I understand all of this is new to her, as it is all new to me. I’m just struggling with how to deal with all of this and could really use some advice. We are trying to avoid a whiney, clingy , disruptive child on our wedding day. HELP!

Comments

dguiwh2334's picture

Sounds like a lot of heard on here before. I believe she is jealous.. And if for a long time, she was the only girl in his life, and now your in it, full time.. It can be a lot for her to change and get used too. I think your SO should see this though and try talking with her. A child counselor probably won't be aggressive. Sounds like she has some major jealousy issues though. I also wouldn't want that to happen during my wedding... Having to fight with my husbands affection..

Done WIth It's picture

If that little girl is anything like one of my husband's daugters...she's going to be competing with you on all levels and it'll get very unhealthy and ugly.

The father sounds like he is trying to what's best. However, the child, in her immaturity and quest for attention, is capable of putting your both a severe risk. Her inapproriate acts, which her father and you will be calling her on, will get more intense. Her lying...that triples the threat you are now in. She'll be pitting you against her family members. I feel so bad for you andd her father.

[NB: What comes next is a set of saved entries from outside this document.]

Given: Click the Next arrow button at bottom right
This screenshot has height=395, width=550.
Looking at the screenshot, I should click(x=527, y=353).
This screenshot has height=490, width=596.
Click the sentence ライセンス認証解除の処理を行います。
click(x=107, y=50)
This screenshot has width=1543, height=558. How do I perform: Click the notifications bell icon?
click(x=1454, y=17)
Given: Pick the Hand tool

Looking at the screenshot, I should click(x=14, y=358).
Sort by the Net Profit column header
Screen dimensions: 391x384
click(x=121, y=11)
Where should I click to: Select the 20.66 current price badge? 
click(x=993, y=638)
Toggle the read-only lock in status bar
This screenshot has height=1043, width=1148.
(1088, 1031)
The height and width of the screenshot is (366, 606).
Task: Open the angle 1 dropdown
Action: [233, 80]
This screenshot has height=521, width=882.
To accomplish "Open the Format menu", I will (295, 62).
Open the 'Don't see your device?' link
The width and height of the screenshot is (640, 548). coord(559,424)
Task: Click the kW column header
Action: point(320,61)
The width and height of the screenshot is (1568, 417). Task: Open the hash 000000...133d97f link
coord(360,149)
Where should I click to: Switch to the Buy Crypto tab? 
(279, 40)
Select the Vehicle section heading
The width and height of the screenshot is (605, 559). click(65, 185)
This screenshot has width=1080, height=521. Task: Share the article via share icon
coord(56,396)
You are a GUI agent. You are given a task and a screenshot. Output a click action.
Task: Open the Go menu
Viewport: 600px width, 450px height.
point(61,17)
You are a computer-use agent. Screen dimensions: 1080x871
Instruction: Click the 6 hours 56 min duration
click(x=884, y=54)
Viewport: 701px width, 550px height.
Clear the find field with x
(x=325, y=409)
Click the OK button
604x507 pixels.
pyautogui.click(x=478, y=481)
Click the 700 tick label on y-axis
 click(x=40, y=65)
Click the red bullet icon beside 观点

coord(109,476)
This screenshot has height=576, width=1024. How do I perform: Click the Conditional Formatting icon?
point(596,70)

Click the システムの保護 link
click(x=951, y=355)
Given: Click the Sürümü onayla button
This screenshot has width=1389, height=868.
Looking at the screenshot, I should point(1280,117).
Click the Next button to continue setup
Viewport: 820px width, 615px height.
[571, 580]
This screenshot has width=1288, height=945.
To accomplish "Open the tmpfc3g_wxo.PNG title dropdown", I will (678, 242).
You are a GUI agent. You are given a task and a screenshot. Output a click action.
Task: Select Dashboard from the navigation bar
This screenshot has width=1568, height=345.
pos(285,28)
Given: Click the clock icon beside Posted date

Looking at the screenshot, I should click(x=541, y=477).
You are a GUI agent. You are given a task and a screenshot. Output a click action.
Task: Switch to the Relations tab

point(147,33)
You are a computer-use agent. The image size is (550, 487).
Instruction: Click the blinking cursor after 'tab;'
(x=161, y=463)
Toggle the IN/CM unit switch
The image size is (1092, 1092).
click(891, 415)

I'd pack it up or see someone professionally to see if it's worth being in the situration. What bothers you now will only be amplified to the point of intolerable and horrible actions and words by that unhealthy little conniving girl.

What a shame....but you have no idea how sneaky self-centerd mean and the havoc they can create while playing the "victim" role.

Trust me....RUN!!!!

Cdngirl's picture

I am going to give you some hope. My SD11 who moved in with my DH and I almost 3 years ago, showed much of the same behavior. Especially the whinny and clingy part. Also very much with the absurd questions. There is light. Just in the last year, the whinning has gotten to what I would consider normal levels. It took a lot of consistency with rewards and punishments. One that I found useful was making her repeat her request over and over again until there wasn't a single bit of whinning in her voice, I would also repeat to her in a whinning voice, just to show her what it sounded like (she didn't like having her questions answered like that). As for the clingy part, my SD11 is very clingy, but with me. Sometimes I can't even get into the house without her on me. I have set some rules down with personal bounaries. Such as no hugs before she is dressed and also don't ask for a hug until I have had my coffee. Of course there are exceptions such as she is sick or sad, however when it is just to be a cling on I am very set in my ways. There is hope, especially if your husband is willing to work with you.